Review by Steve Palmer

cover scanIn The Light Ages, Ian R MacLeod presented the reader with a wonderful mixture of dark fantasy, gritty working-class graft, Dickensian squalor and a mellifluous style of writing. The book was wonderful: engaging, peopled with marvellous characters, original. This second novel is similar, but not quite so.

The story takes place after the events of The Light Ages. No knowledge of that book is required to read the new one, though familiarity with its tale would be useful. The two main characters are a mother and her son, the former Great Grandmistress Alice Meynell of the Guild of Telegraphers, the latter her son Ralph, who is dying. Alice takes Ralph to a house near Bristol, a country place owned by her guild, where she expects her son to pass away. But he does not. He meets the naïve fisherman's girl Marion Price, and, in due course, falls in love.

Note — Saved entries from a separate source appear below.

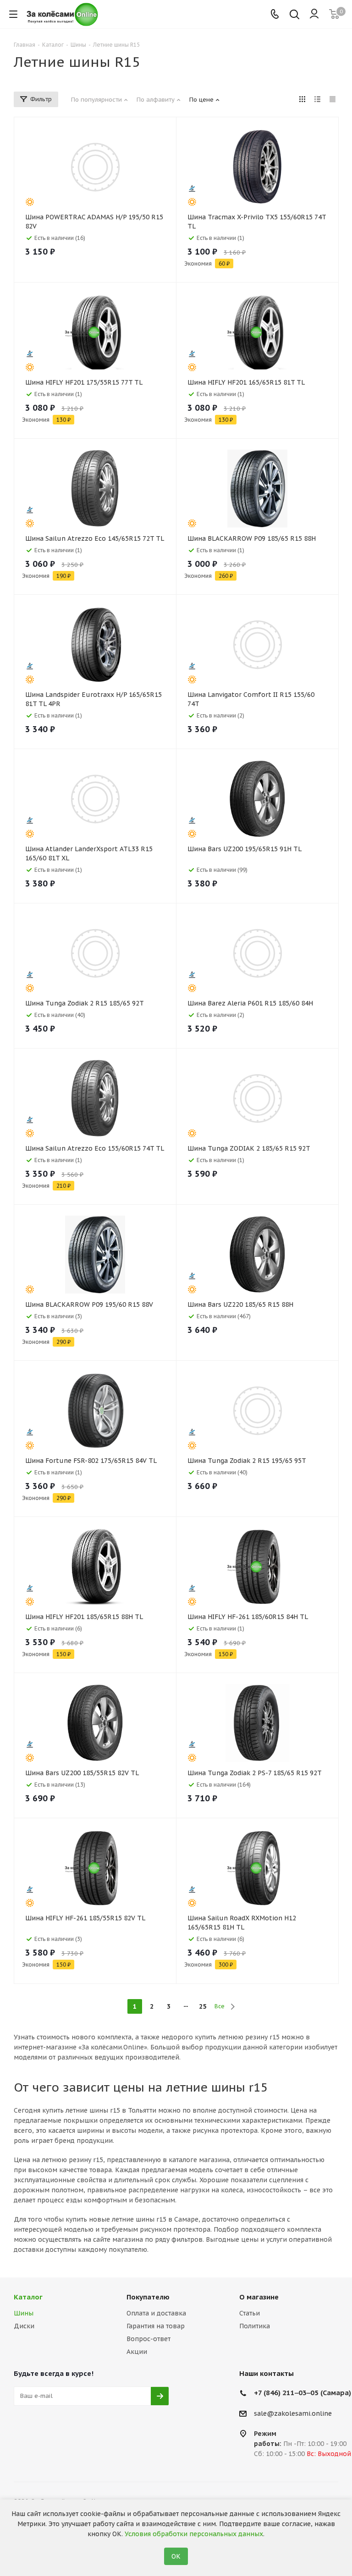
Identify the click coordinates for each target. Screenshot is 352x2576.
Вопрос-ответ (148, 2339)
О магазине (259, 2297)
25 (202, 2006)
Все (219, 2006)
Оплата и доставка (156, 2313)
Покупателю (148, 2297)
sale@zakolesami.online (293, 2413)
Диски (24, 2326)
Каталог (28, 2297)
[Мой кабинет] (314, 14)
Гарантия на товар (155, 2326)
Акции (136, 2352)
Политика (254, 2326)
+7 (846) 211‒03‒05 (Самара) (302, 2392)
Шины (23, 2313)
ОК (176, 2556)
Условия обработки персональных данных (194, 2534)
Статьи (249, 2313)
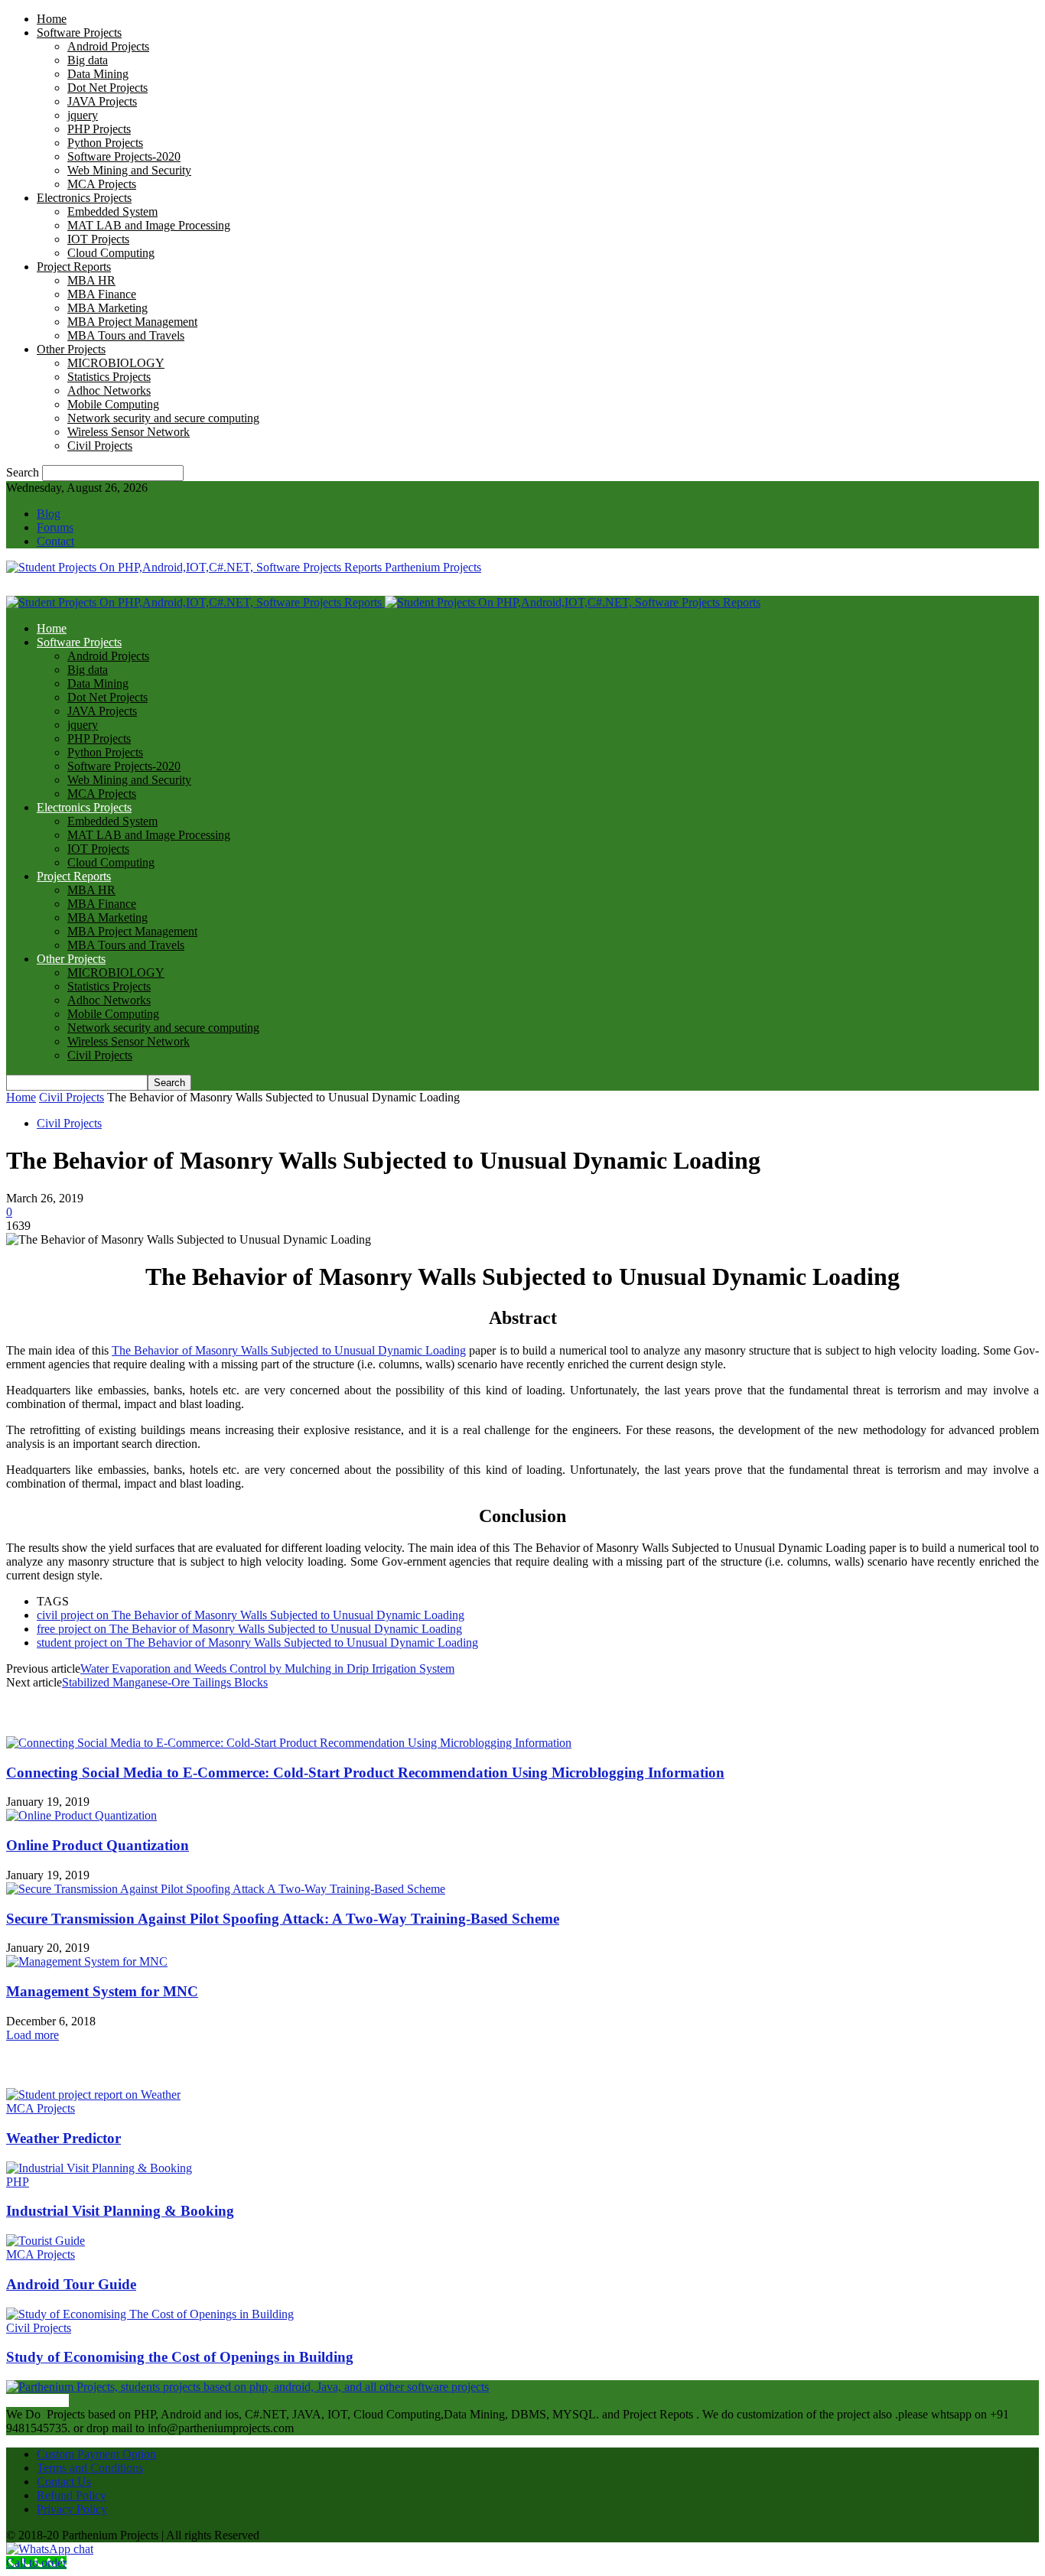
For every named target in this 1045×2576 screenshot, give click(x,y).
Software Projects (79, 32)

Alas for Ralph, his mother is a monster. She lusts after power. Also, she has discovered a curious quirk of the aetherial telegraphy system that seems to allow her powers of mental dislocation. She happily murders her way through a few colleagues as she progresses. Ranged against her are what seem puny forces, spearheaded (albeit uncertainly and without much understanding) by Ralph and Marion. Then events rush forward, and civil war is mooted...

The novel is superbly written, engaging, in places compelling. It does not seem to have quite the magic of the first novel -- there are no scenes with the intensity of those wonderful northern working-class parts of The Light Ages, and the story seems more rambling -- but it is nonetheless a work of originality and charm. While the pacing and style of Alice Meynell's rush to power, via aetherial control and semi-insanity, are handled with aplomb, the appearance of a theory of evolution (and its uncertain name) seem in comparison rather clumsy. However the characters are always fascinating, particularly the main three. Inventive beasts and situations are especially good in the civil war sections. I found the ending, however (as I did with The Light Ages), ever so slightly a damp squib.

That aside, this is an author from whom we can expect brilliance. The House Of Storms is leagues ahead of most of its rivals.